The pathogenesis of portosystemic shunts could be either congenital or acquired. There are several reports regarding the association between congenital portosystemic shunts and polysplenia. Reference McElhinney, Marx and Newburger6–Reference Newman, Feinstein and Cohen8 After a bidirectional Glenn shunt in patients with polysplenia with interrupted inferior caval vein, the hepatic and portal veins remain as low-pressure systemic veins. Therefore, veno-veno collateral vessels from the azygos vein to the portal vein can occur. Reference Uemura, Yagihara, Hattori, Kawahira, Tsukano and Watanabe9 The portosystemic shunt, likely induced by the progression of hepatic cirrhosis, has been reported long after Fontal-type surgery. Reference Koteda, Suda, Kishimoto and Iemura2 The pathogenesis of the portosystemic shunt in our patient was not ascertained, as no azygos venogram was obtained before the bidirectional Glenn shunt. Therefore, these shunts might have occurred as venovenous collateral vessels after the bidirectional Glenn shunt due to its morphology and absence of the hypoplastic intrahepatic portal vein and hepatic cirrhosis. Based on these findings, patients with polysplenia with interrupted inferior caval vein and undergoing Fontan-type operation may have a higher incidence of portosystemic shunts. Therefore, efforts to detect portosystemic shunts should be made throughout the patient’s lifetime.

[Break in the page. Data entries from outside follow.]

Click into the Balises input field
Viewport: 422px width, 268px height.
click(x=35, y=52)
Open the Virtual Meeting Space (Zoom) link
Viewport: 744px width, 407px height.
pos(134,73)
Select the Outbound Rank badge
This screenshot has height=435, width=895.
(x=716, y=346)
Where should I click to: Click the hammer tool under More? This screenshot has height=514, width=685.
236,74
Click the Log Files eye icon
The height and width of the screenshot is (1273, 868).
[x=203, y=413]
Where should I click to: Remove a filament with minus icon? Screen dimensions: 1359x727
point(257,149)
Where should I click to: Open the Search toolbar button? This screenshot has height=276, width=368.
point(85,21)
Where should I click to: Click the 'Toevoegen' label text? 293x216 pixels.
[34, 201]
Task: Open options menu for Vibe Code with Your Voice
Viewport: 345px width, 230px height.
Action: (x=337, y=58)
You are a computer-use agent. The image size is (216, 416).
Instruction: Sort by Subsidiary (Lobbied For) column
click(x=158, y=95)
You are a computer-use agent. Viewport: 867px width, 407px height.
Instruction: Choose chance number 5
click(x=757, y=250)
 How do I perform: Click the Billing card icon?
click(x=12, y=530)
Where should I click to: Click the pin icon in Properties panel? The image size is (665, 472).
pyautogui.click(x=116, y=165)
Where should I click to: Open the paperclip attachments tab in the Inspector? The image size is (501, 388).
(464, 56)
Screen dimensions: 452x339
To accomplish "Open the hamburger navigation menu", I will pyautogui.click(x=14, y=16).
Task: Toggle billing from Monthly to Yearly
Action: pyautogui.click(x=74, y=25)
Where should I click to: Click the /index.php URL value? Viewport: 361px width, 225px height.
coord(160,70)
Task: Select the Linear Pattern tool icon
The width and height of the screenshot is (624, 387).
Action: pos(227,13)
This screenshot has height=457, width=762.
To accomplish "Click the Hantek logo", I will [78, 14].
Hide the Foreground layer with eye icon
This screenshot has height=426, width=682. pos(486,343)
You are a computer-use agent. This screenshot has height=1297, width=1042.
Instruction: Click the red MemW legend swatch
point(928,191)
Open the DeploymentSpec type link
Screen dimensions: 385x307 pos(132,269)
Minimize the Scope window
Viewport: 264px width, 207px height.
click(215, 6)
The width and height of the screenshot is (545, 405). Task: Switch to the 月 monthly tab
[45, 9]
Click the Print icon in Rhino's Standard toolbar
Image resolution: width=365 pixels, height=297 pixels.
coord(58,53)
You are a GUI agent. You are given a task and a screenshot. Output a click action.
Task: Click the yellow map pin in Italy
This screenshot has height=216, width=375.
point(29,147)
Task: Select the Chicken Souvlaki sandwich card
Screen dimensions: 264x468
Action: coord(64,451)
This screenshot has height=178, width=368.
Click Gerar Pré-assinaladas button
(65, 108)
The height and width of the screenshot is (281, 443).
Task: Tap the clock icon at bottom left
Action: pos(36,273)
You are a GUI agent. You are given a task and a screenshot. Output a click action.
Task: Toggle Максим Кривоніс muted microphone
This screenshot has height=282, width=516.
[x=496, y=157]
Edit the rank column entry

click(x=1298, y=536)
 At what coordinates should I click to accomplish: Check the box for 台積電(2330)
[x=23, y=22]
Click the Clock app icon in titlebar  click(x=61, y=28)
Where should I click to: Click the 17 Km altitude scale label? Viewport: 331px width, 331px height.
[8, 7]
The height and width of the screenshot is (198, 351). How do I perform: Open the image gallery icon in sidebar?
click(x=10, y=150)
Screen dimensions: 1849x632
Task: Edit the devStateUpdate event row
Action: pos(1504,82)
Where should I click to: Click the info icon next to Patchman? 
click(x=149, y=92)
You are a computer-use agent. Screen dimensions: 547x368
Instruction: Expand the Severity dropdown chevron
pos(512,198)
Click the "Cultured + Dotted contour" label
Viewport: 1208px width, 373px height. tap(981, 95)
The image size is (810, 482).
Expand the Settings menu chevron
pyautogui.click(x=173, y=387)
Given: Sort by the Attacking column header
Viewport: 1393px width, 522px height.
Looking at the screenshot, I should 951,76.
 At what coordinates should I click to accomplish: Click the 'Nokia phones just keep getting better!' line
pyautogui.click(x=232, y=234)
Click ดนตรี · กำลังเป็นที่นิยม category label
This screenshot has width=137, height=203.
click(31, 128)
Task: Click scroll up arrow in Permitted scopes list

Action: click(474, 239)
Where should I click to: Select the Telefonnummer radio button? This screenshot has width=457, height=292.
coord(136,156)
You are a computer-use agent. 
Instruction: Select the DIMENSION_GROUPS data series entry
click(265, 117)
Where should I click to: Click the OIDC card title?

In conclusion, a portosystemic shunt occurring after the Fontan operation may induce hyperammonaemia in a relatively early phase and potentially lead to long-term portal-systemic encephalopathy. These shunts can be very long and tortuous, and coil embolisation could be challenging. Steerable microcatheters might be used for the treatment of these vessels.
Acknowledgement
None.
Financial support
This research received no specific grants from any funding agency, commercial, or not-for-profit sectors.
Conflicts of interest
None.
Ethical standards
The authors assert that all procedures contributing to this work comply with the ethical standards of the relevant national guidelines on human experimentation and the Helsinki Declaration of 1975, as revised in 2008. Informed consent for the publication of patient information was obtained from the patient’s caretaker.